| Page |
════════════════

10 ways to make your garden wildlife-friendly
One of the things I get asked the most in garden consultations is how to make gardens more attractive to wildlife, writes Oxford gardener Amandine Lepers-Thornton.
I help people I visit as a garden coach to pick plants suitable for their setting (e.g. small urban gardens) or to extend the growing season for year-round interest. As an organic gardener, I’m passionate about increasing biodiversity and I love sharing the green spaces I care for with all sorts of creatures. That’s why I wanted to share my 10 tips to enjoy a wildlife-friendly garden in 2026.

1. Ditch garden nasties
A golden rule of wildlife gardens is to avoid pesticides, or at least to try everything else first. Clients are often puzzled when I tell them pesticides kill other creatures and don’t really work anyway, but I’ve seen evidence of this again and again over the years. In rich ecosystems, pests are controlled naturally. Ladybirds eat aphids and birds and frogs eat slugs. Focus your efforts on boosting biodiversity in your garden and you’ll be able to achieve a good balance. If you have a bad slug problem, nematodes (worm-like organisms which can be bought as a powder and diluted in a bucket) are a cheap organic solution.
Keep in mind that plants often suffer from pest infestations when they’re sickly or have to put up with far from ideal conditions. Do you have a sun worshipper in a shady spot? Have you forgotten to prune a shrub or to divide a perennial? Is your soil heavy and nutrient poor? As for fertilisers, there’s no need to fertilise specific plants if you feed your soil by regularly mulching with compost, manure and leafmould. If you must feed plants – e.g. hungry plants like tomatoes or containerised plants that aren’t able to draw nutrition from the soil – use liquid seaweed, or home-made nettle or comfrey tea.


A winter border at National Trust's Hardwick Hall, Helleborus foetidus provides early nectar for bees
2. Plant for year-round interest
Most people’s gardens turn brown/black sometime between late October and Christmas. But with a bit of planning and preparation, it doesn’t have to be that way. I personally believe that the cold, dark months are when we need our garden to work the hardest for us and for wildlife.
While you’re keeping cosy indoors, wildlife still needs food and shelter in the winter months. This is particularly true with the milder winters we’re seeing where bees sometimes come out looking for nectar. You want to make sure you have something blooming in your garden when they do. And there are plants that actually look their best in cold, wet weather; you just need to pick the right things.
Seasonal plants help provide winter colour and winter-flowering climbers are useful when space is limited. As for shrubs, they have the added benefit of helping maintain a good structure at a time when green spaces can look quite bare after summer-flowering plants have died back. Bonus points if you throw in some fragrance with winter shrubs or climbers, and extra bonus points if you have shrubs with winter berries for birds.

3. Embrace mess
I have good news if you don’t have time to keep your garden looking pristine: wildlife loves messy gardens! Let some of your grass grow tall, leave seedheads on plants and don’t cut back herbaceous perennials at the end of the season (with global warming, when is it anyway?). You can also make log piles and sweep leaves onto your garden beds or another designated part of your garden. Untidy gardens create vital habitats, food sources and shelter, as well as nesting places, for small mammals, birds and amphibians.

════════════════

Stored entries
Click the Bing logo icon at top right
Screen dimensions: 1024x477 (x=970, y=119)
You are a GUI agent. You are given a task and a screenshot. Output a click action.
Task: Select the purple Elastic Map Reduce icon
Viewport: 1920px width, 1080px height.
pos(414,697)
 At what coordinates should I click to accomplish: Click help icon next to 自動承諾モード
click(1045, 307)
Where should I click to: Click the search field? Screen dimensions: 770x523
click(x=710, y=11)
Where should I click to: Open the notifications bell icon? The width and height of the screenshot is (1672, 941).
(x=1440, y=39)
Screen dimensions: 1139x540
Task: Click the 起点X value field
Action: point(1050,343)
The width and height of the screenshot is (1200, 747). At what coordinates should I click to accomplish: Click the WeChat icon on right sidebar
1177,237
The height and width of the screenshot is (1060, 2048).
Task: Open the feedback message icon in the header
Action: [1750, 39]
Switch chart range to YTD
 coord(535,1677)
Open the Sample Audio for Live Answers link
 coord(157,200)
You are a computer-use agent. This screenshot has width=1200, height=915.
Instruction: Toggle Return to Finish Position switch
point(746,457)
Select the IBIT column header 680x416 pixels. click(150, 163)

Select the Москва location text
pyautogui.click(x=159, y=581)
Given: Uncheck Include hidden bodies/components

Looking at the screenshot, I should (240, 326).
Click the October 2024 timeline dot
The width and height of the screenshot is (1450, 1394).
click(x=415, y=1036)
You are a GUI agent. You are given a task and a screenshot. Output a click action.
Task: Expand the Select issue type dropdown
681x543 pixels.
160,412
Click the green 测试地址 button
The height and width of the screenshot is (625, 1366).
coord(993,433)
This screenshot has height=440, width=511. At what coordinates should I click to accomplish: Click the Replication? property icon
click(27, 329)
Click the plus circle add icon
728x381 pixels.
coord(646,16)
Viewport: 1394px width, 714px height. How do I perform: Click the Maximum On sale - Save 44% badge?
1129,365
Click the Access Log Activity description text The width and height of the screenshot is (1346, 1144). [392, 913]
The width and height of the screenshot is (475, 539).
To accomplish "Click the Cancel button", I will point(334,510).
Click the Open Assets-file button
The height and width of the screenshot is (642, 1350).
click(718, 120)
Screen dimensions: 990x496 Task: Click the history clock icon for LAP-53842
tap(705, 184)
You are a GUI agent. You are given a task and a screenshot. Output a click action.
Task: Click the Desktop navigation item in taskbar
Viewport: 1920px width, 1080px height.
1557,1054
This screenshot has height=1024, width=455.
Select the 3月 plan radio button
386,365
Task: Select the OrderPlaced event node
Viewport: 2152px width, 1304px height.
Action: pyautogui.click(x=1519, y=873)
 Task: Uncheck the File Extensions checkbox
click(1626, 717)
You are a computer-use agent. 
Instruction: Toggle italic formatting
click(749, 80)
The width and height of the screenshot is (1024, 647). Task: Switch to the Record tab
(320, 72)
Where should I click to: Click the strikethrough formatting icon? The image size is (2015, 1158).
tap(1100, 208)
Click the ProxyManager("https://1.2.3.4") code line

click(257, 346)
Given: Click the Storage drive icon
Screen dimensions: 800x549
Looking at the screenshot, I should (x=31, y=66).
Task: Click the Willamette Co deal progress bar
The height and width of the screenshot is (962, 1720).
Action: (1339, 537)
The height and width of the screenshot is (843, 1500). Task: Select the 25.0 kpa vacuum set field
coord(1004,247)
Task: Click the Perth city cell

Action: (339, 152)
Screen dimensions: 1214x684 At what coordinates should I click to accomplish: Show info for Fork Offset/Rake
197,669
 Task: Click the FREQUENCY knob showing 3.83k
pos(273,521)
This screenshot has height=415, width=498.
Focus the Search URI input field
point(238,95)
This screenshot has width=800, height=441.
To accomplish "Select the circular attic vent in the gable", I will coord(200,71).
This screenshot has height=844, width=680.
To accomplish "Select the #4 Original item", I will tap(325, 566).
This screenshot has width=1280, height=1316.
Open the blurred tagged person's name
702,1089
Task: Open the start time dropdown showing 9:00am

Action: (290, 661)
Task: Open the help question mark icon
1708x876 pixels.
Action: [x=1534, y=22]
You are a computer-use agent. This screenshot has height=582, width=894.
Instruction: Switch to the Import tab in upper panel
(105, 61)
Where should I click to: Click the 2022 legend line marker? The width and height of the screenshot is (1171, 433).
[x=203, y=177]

════════════════

| Required work |
1. Answer these questions from the wildlife-gardening tips:
(a) What do ladybirds eat?
(b) Which plant provides early nectar for bees in the winter border at Hardwick Hall?
(c) What three materials are named for regular mulching to feed the soil?
2. Copy the wildlife-gardening tips word for word, starting with "A winter border" and going on through "and for wildlife.".

| Solutions to the tasks |
1.
(a) Aphids.
(b) Helleborus foetidus.
(c) Compost, manure and leafmould.

2.
A winter border at National Trust's Hardwick Hall, Helleborus foetidus provides early nectar for bees
2. Plant for year-round interest
Most people’s gardens turn brown/black sometime between late October and Christmas. But with a bit of planning and preparation, it doesn’t have to be that way. I personally believe that the cold, dark months are when we need our garden to work the hardest for us and for wildlife.